→ Raw data:
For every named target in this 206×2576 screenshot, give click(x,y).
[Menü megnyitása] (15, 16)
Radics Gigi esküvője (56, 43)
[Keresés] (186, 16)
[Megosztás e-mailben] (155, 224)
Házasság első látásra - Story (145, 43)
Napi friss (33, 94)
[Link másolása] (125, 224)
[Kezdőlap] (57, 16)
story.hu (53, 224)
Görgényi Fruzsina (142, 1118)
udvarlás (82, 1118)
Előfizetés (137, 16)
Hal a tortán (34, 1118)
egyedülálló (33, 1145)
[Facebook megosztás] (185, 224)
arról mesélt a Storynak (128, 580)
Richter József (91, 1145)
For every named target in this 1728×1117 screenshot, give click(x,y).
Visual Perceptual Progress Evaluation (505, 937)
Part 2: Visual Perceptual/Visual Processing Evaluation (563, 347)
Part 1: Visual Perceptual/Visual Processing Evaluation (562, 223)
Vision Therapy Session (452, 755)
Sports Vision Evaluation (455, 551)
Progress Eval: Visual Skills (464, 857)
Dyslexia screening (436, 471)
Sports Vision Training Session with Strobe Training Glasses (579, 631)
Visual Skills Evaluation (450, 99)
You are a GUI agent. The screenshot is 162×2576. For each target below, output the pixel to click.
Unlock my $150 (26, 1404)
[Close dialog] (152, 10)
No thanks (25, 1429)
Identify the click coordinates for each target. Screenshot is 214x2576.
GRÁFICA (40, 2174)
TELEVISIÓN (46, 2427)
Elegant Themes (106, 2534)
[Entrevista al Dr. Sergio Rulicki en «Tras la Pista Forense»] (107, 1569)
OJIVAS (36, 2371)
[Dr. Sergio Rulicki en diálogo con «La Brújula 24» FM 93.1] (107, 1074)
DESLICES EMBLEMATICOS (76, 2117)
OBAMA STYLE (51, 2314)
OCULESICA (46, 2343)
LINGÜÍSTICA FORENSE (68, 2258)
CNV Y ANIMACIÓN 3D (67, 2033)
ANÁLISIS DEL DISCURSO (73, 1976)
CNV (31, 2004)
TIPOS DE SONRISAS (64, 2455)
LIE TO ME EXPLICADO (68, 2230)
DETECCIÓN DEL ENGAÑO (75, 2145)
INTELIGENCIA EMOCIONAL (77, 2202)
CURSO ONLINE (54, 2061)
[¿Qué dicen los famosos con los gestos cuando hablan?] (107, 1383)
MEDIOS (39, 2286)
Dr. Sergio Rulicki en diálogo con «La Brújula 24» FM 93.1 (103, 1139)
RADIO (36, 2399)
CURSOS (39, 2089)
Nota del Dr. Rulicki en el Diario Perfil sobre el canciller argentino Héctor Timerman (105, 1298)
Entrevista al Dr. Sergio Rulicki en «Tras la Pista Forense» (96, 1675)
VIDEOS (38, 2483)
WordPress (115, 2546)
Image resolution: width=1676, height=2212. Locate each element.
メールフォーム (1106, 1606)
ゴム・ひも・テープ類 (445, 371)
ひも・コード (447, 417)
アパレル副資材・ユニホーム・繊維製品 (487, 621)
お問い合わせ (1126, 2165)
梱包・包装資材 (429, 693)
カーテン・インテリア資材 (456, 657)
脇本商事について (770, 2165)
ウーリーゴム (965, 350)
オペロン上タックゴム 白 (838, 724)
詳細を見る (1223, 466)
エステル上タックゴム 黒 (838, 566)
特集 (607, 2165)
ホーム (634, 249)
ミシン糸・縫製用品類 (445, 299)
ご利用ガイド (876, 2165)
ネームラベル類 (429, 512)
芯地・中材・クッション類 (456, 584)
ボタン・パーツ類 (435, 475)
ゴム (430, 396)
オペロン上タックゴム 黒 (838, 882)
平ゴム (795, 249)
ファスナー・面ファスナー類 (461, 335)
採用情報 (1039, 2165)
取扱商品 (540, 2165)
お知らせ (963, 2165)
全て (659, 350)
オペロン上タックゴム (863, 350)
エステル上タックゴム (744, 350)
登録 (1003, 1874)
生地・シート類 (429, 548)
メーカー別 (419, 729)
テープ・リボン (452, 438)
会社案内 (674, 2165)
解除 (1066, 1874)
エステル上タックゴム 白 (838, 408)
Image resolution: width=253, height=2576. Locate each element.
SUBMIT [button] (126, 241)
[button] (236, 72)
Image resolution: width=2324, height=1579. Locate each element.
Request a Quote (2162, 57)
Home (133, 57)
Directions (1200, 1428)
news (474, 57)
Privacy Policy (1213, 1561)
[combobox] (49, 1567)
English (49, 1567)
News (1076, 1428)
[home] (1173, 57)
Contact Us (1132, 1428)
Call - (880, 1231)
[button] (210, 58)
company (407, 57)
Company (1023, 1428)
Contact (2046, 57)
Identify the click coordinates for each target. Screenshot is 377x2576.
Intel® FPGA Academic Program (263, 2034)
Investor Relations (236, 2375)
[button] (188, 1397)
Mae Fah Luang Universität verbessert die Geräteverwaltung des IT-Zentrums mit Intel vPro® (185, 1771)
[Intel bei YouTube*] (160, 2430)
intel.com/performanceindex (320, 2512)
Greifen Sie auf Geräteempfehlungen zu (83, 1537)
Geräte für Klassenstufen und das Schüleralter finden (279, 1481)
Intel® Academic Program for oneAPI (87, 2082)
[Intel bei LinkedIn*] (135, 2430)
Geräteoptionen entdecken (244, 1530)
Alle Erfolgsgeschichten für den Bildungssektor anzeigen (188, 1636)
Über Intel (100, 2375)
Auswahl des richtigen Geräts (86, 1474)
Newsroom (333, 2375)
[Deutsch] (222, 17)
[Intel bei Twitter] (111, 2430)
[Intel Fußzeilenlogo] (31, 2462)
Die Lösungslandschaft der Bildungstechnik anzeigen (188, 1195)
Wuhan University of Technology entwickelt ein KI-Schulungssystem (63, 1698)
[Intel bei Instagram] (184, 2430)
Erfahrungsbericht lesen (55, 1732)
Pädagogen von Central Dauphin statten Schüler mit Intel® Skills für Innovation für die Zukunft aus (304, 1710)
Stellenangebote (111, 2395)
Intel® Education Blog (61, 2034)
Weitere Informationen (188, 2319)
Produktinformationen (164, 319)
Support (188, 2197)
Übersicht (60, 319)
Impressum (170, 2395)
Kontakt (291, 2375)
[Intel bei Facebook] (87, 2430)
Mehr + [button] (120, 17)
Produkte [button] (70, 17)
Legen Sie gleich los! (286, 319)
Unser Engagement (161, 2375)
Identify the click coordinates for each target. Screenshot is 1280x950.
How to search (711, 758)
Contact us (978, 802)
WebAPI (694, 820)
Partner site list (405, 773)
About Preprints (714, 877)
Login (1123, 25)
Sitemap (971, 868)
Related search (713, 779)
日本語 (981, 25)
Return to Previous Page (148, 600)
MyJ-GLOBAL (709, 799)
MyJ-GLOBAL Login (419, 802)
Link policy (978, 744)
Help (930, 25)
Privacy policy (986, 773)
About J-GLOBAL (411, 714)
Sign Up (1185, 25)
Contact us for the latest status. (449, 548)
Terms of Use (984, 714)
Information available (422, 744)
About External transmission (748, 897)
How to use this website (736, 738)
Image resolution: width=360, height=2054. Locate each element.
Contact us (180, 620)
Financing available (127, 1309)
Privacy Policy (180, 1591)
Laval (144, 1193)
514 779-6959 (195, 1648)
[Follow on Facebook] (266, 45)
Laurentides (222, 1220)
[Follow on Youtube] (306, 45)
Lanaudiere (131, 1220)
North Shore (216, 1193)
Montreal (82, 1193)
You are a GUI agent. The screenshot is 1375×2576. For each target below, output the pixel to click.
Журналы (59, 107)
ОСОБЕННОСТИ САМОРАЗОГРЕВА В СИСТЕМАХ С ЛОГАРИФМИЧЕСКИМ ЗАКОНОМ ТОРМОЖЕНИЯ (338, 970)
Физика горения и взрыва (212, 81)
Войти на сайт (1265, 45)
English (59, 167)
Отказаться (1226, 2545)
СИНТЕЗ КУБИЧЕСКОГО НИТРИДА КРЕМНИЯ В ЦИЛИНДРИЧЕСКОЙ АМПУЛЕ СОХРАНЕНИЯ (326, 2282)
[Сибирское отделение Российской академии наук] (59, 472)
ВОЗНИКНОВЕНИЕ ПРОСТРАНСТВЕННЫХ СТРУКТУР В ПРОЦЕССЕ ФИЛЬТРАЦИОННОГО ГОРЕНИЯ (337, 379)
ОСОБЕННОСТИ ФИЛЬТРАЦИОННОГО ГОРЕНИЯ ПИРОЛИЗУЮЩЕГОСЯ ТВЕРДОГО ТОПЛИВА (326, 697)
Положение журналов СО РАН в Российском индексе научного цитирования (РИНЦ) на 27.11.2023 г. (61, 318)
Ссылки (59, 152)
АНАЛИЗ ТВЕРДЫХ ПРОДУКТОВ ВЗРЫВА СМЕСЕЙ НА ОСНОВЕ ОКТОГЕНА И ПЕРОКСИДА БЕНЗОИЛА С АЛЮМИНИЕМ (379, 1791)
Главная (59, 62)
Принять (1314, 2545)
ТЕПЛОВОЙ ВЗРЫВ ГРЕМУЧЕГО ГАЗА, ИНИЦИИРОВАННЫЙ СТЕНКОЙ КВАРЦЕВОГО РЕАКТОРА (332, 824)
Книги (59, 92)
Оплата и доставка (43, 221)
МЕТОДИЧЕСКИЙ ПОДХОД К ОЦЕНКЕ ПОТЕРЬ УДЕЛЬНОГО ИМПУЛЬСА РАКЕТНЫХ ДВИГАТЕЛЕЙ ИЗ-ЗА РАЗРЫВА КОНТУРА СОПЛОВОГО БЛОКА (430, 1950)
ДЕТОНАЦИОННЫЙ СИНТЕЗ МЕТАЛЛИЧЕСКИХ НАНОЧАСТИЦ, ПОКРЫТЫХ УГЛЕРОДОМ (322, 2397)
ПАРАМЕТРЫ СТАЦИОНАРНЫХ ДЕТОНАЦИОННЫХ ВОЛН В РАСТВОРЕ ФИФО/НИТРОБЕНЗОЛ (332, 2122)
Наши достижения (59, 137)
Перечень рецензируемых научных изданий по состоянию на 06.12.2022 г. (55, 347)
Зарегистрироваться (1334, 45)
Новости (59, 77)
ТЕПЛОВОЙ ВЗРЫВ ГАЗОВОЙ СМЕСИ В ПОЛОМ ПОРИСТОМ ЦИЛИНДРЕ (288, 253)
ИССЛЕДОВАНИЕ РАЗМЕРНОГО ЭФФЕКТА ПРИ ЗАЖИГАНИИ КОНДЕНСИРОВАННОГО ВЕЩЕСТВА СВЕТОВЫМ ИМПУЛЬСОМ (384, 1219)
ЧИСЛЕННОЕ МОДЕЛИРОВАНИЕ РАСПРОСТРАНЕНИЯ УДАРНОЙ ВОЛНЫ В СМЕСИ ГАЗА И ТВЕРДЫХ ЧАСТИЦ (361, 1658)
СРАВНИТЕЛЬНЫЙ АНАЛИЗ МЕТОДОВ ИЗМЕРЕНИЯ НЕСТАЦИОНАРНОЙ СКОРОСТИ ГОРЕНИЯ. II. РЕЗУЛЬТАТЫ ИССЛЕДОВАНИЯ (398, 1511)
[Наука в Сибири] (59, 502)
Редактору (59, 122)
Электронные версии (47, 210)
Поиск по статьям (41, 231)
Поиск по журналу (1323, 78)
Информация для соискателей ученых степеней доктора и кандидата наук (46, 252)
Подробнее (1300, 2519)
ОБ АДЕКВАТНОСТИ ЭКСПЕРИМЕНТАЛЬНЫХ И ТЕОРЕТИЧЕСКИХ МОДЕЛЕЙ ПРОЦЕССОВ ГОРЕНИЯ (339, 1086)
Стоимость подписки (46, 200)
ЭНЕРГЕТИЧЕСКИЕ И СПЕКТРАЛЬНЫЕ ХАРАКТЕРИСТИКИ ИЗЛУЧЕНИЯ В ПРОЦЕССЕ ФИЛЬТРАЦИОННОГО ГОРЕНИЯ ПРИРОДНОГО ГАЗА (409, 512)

→ Exercise objective: From the data above, pick out each line containing "ПРОЦЕССЕ" and copy it.

→ Task answer:
ВОЗНИКНОВЕНИЕ ПРОСТРАНСТВЕННЫХ СТРУКТУР В ПРОЦЕССЕ ФИЛЬТРАЦИОННОГО ГОРЕНИЯ (337, 379)
ЭНЕРГЕТИЧЕСКИЕ И СПЕКТРАЛЬНЫЕ ХАРАКТЕРИСТИКИ ИЗЛУЧЕНИЯ В ПРОЦЕССЕ ФИЛЬТРАЦИОННОГО ГОРЕНИЯ ПРИРОДНОГО ГАЗА (409, 512)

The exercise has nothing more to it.